Last year, on the summer solstice, my parents flew home from Istanbul. On the day of the year with the most light. It had been a good trip for them. They were officially scouting out the itinerary and logistics for a study abroad program for the college my dad works for. He’d be leading students around Turkey for three weeks. But unofficially, their trip was a nice vacation. It was their first time back to Turkey, and first time in a long time, of traveling without the worries of looking after others. So many of their trips abroad for the past twenty years had been stressful adventures trying to look after myself and my siblings. Not this time, though. They could enjoy themselves! And then, on the lightest day of the year, they flew home after a journey of rediscovering lightness.
On the winter solstice, on the darkest day of the year, I flew home from Prague. I had also been on a trip of discovering lightness. I had been wandering around Eastern Europe and the Balkans for the past three months. I generally have a difficult time trying to live lightly; existence is heavy for me. But life for the past three months, for the most part, had been an extremely light time. I guess the last month had been full of worries, as I neared closer to the end of my trip, as things got darker and darker; as I edged closer and closer to the solstice. And then at the darkest moment, I flew home.
I thought about that for a while. Was I flying home towards the dark? From a period of lightness into one of darkness? Or was I flying out of the darkness and into the light? Was I in a dark moment, and things would only become lighter? I was unsure. But I was struck by the coincidence that my parents flew on the lightest day of the year, while my fate was to fly on the darkest day of the year. And what a flight it was. A whopping 41 hours from Prague to Grand Rapids.
On the recently past summer solstice (actually a day or two after, but close enough for me to keep the thread going) I flew from Tbilisi to Istanbul. It was the start of roughly one month on the road. About a week in Istanbul, followed by some traveling around, and winding up in Kosovo before heading back to Istanbul to connect with my flight home.
Again, the question pops into my head. (And it’s a dumb question, akin to overthinking one’s horoscope or something) What does this mean? What do the gods have in store for me that I keep having these journeys on the lightest or darkest days of the year? What’s the the hidden pattern within these cycles of darkness and light?

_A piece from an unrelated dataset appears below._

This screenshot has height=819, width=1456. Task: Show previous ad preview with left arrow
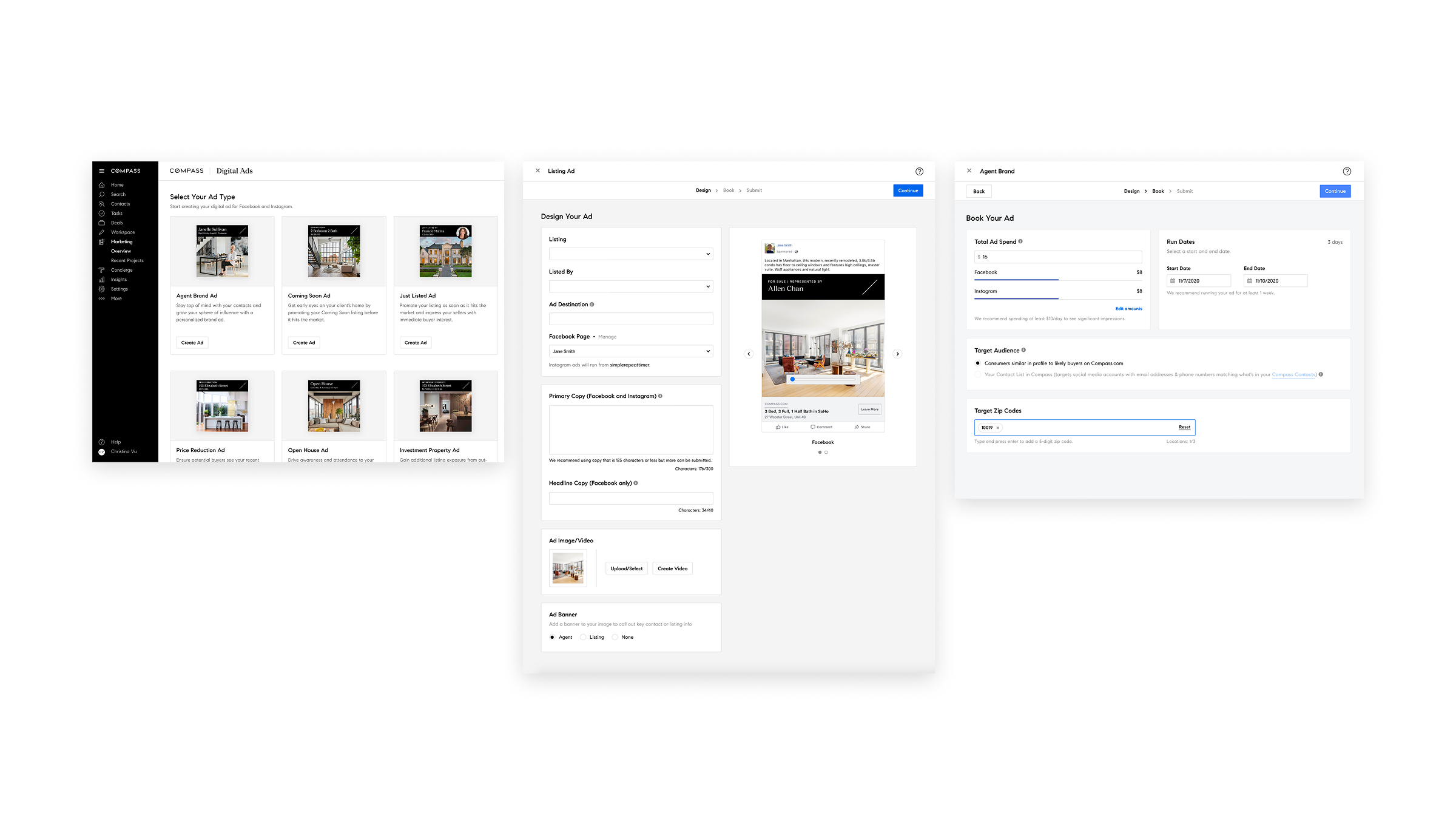coord(749,354)
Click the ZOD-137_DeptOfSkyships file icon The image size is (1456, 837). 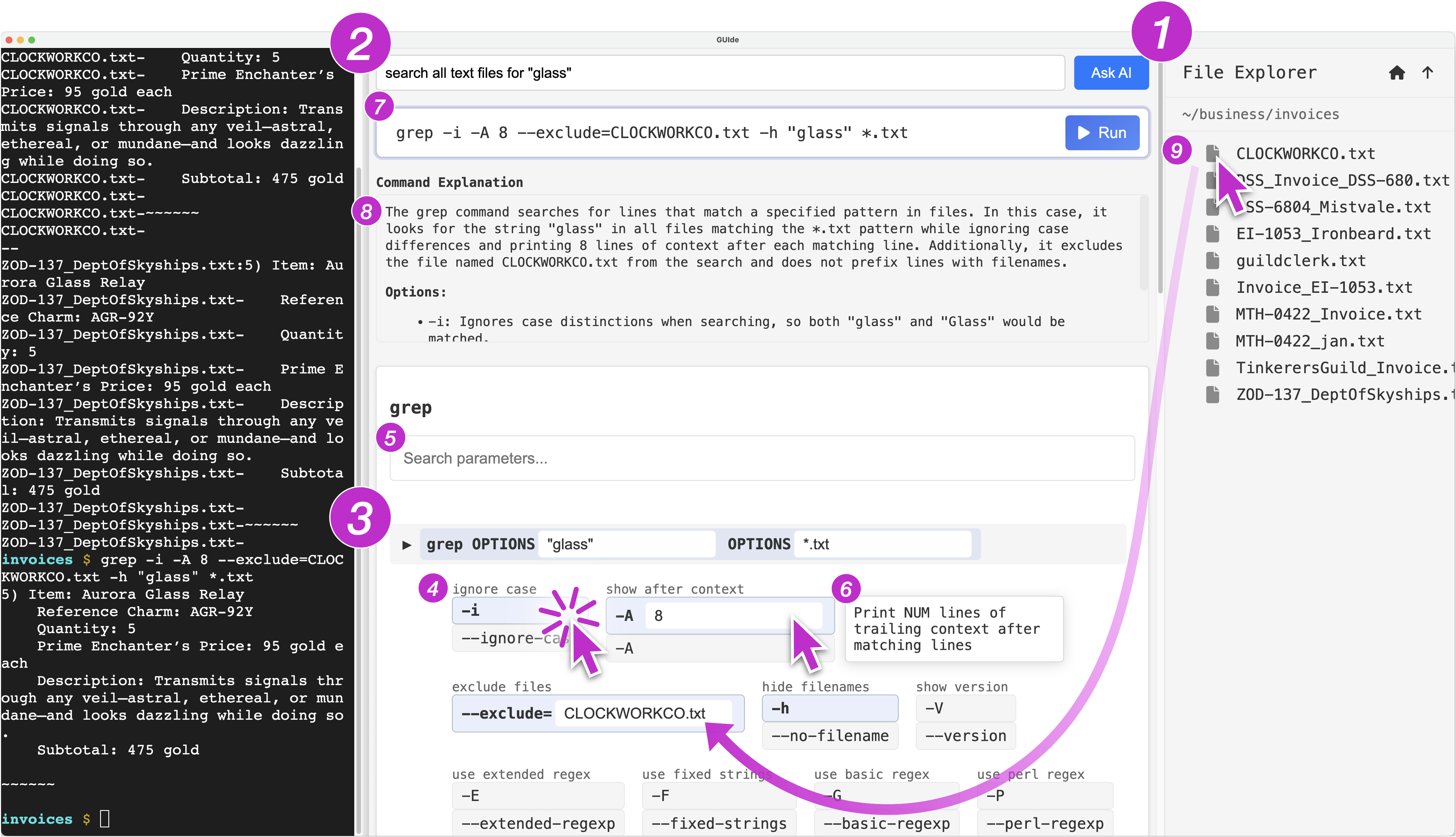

I was finishing my time in Georgia. Between solstices I had spent two months at home followed by four months in Georgia. And then on the solstice, on the lightest day of the year, I was putting it behind me and setting off on a new chapter.
And what is that next chapter, exactly? On my winter solstice flight, I couldn’t have answered that question. This time around, though, I can. Roughly a month on the road, followed by about a month and a half at home desperately trying to restock my entirely depleted funds, and then I’ll be taking off for Istanbul again, where I will live for about a year teaching English in a language school.
What the pattern is, I can’t say. Am I heading from darkness into the light (walking up a moonlit path, with Yeshua at my side?), or am I plunging towards darkness? Maybe I’ll be denied light, and granted peace instead. (All these thoughts of darkness and light have me thinking about Master and Margarita.) I can’t say. Perhaps, around the time of the winter solstice, I’ll have a bit better perspective.